1. the equation of the line with gradient \(-2\) which passes through the point \((2t,t)\),

Using the general formula \(y-y_1=m(x-x_1)\), the equation is \(y-t=-2(x-2t)\), which rearranges to give \(y=-2x+5t\) or \(2x+y=5t\).


  1. the values of \(t\) for which the area enclosed by this line and the coordinate axes is \(4\) square units.

We begin by finding the points where this line intersects the axes.

When \(x=0\), \(y=5t\), and when \(y=0\), \(x=\frac52 t\), so the points of intersection are \((0,5t)\) and \((\frac52 t,0)\). A sketch of the situation looks like this; we have drawn two sketches, one for the case \(t>0\) and the other for the case \(t<0\).

Two diagrams illustrating the line y = minus 2 x plus 5 t, one in the case where t is greater than 0 and the other where t is less than 0

The region enclosed by the line and the coordinate axes is a right-angled triangle, so its area is given by \[\text{area} = \frac{1}{2} \times \frac{5}{2}t \times 5t = \frac{25}{4}t^2.\]

We are asked to find the values of \(t\) for which this area equals \(4\), so we need \[\frac{25}{4}t^2 = 4.\] This gives \(t^2=\frac{16}{25}\) and so \(t = \pm \frac{4}{5}\).

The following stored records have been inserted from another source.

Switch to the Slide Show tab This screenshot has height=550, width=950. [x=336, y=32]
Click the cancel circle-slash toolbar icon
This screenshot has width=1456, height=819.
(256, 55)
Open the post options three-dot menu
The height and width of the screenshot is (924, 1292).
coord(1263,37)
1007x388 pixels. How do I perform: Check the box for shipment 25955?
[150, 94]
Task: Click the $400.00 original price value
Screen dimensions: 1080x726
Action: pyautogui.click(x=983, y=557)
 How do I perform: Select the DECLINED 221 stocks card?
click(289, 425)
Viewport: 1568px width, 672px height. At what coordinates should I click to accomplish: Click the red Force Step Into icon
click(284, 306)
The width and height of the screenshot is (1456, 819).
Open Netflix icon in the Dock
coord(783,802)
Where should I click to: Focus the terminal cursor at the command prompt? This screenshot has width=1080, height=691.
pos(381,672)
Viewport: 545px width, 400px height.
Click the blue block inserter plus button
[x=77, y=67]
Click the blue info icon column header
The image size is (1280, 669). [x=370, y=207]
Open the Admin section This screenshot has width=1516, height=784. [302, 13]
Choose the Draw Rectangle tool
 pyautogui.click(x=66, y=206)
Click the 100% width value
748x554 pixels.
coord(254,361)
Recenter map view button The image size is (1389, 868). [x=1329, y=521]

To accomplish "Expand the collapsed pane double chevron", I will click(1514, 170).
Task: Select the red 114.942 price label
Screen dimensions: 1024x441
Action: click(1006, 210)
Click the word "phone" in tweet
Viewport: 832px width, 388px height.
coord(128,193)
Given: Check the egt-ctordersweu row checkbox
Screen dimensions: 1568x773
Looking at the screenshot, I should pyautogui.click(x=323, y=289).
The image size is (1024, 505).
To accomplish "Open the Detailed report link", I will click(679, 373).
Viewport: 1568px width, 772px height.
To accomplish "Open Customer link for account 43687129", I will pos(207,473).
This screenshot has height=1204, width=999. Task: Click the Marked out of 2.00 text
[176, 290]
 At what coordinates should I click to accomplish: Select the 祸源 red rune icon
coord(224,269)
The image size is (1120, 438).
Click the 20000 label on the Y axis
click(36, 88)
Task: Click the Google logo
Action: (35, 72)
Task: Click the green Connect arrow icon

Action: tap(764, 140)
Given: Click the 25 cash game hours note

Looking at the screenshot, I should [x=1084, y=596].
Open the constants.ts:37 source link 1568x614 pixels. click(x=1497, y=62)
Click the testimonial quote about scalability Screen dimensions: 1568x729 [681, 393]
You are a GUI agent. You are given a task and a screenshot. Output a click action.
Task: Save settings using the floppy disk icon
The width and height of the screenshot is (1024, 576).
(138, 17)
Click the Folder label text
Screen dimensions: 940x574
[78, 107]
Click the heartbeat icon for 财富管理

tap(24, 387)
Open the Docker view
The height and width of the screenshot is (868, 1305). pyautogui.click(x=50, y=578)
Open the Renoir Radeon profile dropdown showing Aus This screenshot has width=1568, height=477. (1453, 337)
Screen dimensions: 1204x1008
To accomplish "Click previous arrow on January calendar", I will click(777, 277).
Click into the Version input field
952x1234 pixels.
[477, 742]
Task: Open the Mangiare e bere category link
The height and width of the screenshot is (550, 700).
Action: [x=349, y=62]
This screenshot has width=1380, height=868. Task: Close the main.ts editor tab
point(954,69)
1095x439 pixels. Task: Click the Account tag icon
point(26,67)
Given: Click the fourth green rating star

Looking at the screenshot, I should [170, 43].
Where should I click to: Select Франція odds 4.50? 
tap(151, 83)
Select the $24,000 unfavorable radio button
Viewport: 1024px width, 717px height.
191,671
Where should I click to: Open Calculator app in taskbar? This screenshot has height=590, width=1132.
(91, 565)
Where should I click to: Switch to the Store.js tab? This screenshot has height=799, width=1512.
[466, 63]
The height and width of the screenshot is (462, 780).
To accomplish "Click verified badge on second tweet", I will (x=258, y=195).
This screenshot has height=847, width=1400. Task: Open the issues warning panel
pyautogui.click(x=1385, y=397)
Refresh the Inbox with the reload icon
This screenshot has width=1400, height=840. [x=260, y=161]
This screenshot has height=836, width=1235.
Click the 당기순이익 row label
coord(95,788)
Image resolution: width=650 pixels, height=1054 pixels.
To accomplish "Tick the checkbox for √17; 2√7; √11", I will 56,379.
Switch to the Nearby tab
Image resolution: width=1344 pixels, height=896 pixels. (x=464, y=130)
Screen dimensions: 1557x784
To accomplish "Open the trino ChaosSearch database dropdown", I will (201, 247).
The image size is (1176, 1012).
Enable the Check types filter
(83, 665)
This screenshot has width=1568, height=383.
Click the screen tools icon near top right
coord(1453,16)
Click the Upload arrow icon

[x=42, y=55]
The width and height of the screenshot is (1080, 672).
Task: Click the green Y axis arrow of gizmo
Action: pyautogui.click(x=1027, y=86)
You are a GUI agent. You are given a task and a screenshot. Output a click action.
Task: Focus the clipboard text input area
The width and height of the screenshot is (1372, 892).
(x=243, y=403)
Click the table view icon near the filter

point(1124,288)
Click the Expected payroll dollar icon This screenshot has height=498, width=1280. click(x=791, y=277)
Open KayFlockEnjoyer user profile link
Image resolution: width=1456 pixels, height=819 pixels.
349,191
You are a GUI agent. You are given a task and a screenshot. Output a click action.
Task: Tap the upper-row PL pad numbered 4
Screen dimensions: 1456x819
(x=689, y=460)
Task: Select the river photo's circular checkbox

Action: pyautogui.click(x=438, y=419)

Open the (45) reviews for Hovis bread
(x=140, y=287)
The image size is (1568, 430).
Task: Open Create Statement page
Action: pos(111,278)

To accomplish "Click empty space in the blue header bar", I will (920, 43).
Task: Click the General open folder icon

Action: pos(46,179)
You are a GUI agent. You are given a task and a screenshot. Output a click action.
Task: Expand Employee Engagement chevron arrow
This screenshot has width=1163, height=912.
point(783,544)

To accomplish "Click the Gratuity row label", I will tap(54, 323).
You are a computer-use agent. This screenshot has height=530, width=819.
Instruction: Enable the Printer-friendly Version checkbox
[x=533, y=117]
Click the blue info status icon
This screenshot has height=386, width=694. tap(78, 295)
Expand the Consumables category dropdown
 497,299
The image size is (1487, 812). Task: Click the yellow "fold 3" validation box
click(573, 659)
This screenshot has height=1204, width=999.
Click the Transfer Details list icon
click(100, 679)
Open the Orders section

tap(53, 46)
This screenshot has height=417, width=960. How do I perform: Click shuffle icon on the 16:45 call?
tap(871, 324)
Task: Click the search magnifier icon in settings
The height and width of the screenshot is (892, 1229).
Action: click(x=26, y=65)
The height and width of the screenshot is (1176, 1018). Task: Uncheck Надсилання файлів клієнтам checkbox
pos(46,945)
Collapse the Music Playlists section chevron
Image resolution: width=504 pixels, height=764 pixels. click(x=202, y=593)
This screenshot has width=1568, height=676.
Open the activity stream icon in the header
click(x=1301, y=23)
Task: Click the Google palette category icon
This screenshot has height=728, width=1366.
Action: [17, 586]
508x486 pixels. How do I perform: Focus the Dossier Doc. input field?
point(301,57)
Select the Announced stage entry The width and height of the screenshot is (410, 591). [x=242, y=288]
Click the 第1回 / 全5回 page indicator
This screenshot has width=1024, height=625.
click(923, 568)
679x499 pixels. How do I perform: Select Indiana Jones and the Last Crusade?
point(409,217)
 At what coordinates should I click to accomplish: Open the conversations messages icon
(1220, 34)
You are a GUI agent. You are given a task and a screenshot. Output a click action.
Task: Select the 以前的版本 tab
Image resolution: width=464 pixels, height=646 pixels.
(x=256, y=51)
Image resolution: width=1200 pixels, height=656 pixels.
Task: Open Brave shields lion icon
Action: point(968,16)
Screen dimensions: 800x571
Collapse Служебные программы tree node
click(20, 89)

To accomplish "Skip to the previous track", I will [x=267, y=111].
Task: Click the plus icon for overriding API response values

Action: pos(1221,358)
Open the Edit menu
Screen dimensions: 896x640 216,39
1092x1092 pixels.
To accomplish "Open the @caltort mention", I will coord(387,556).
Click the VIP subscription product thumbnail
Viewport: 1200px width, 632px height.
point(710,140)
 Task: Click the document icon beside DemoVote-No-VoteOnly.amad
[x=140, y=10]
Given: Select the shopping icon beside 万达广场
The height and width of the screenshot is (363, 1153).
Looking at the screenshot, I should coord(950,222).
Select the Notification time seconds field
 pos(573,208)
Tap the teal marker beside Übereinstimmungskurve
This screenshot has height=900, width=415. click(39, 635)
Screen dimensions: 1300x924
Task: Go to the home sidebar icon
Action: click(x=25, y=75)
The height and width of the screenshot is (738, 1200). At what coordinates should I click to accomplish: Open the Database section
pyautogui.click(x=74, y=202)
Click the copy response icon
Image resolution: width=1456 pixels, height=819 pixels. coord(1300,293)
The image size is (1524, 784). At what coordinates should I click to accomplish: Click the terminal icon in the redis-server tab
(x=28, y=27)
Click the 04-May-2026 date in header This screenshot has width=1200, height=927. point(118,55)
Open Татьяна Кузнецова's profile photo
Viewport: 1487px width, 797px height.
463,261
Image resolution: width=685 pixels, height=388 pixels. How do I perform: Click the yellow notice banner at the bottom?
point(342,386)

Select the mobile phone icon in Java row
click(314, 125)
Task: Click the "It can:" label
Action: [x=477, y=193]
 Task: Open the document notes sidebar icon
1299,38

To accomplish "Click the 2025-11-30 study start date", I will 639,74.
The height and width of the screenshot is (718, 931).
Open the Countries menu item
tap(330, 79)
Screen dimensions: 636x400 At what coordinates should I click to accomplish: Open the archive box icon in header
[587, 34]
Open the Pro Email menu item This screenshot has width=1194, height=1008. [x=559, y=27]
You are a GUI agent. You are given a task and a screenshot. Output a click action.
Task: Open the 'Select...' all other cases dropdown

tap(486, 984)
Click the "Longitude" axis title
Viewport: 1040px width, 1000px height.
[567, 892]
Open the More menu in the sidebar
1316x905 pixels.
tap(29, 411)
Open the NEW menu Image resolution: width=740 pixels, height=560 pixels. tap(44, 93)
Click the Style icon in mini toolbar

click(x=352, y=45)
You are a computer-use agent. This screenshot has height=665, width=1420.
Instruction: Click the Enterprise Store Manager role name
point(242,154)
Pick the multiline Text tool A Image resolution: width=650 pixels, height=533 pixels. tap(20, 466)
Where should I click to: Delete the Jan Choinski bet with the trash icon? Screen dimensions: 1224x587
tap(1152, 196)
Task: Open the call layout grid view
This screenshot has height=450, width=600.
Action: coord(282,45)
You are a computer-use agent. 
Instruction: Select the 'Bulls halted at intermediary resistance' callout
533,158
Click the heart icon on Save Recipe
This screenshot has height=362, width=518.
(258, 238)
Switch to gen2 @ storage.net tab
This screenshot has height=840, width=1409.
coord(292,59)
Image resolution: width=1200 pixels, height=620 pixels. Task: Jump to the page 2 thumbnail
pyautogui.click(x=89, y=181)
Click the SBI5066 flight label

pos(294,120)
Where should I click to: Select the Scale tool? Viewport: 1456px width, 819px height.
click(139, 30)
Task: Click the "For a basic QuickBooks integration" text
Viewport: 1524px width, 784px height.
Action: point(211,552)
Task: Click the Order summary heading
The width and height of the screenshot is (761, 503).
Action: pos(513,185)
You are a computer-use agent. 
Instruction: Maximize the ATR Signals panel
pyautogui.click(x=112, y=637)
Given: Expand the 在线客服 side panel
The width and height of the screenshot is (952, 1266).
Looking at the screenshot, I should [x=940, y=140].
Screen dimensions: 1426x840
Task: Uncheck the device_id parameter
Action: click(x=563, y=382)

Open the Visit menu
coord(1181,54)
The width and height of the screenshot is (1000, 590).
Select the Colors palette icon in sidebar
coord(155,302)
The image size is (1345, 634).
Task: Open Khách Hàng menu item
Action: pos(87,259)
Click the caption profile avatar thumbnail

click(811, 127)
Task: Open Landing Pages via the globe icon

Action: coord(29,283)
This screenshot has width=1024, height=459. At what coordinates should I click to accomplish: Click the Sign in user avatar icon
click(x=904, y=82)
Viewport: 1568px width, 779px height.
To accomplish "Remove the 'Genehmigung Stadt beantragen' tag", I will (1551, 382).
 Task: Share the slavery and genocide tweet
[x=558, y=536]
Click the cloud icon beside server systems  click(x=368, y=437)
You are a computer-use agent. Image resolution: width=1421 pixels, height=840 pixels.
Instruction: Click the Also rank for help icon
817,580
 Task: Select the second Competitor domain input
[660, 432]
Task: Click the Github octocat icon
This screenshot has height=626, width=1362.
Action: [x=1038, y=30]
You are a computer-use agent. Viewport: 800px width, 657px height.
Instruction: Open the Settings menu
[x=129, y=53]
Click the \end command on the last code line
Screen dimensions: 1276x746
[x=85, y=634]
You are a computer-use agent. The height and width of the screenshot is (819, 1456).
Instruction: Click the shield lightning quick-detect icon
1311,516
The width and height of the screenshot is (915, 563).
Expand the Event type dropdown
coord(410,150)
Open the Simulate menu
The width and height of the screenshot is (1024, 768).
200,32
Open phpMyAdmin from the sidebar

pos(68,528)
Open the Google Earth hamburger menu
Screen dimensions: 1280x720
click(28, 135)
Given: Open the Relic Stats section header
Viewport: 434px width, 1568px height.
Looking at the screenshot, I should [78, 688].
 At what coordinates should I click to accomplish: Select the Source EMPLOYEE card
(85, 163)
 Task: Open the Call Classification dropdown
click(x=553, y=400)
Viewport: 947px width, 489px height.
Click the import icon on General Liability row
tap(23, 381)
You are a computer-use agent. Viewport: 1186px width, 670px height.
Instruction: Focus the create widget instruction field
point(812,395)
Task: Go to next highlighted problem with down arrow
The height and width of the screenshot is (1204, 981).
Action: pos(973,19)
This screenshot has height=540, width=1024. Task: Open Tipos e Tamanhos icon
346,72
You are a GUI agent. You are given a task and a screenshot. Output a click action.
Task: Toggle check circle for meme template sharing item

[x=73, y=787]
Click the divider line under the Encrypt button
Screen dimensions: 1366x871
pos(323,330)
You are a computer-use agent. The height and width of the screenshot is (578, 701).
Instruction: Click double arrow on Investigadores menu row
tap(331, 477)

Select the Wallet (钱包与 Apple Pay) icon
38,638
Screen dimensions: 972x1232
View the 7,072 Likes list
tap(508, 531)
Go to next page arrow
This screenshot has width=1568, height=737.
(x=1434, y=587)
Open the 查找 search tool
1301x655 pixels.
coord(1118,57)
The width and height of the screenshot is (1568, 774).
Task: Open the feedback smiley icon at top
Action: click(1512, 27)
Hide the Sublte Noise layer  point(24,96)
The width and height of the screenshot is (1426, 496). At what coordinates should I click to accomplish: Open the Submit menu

We have not been quite precise in this argument. The area is \(\frac{1}{2} \times \frac{5}{2}t \times 5t=\frac{25}{4}t^2\) when \(t\) is positive, but when \(t\) is negative, the side lengths (which must be positive) are \(-\frac52 t\) and \(-5t\), so the area is then \(\frac{1}{2} \times \bigl(-\frac{5}{2}t\bigr) \times (-5t)\). However, this still multiplies to give \(\frac{25}{4}t^2\), so our final answer is correct, as can also been seen by the symmetry of the situation.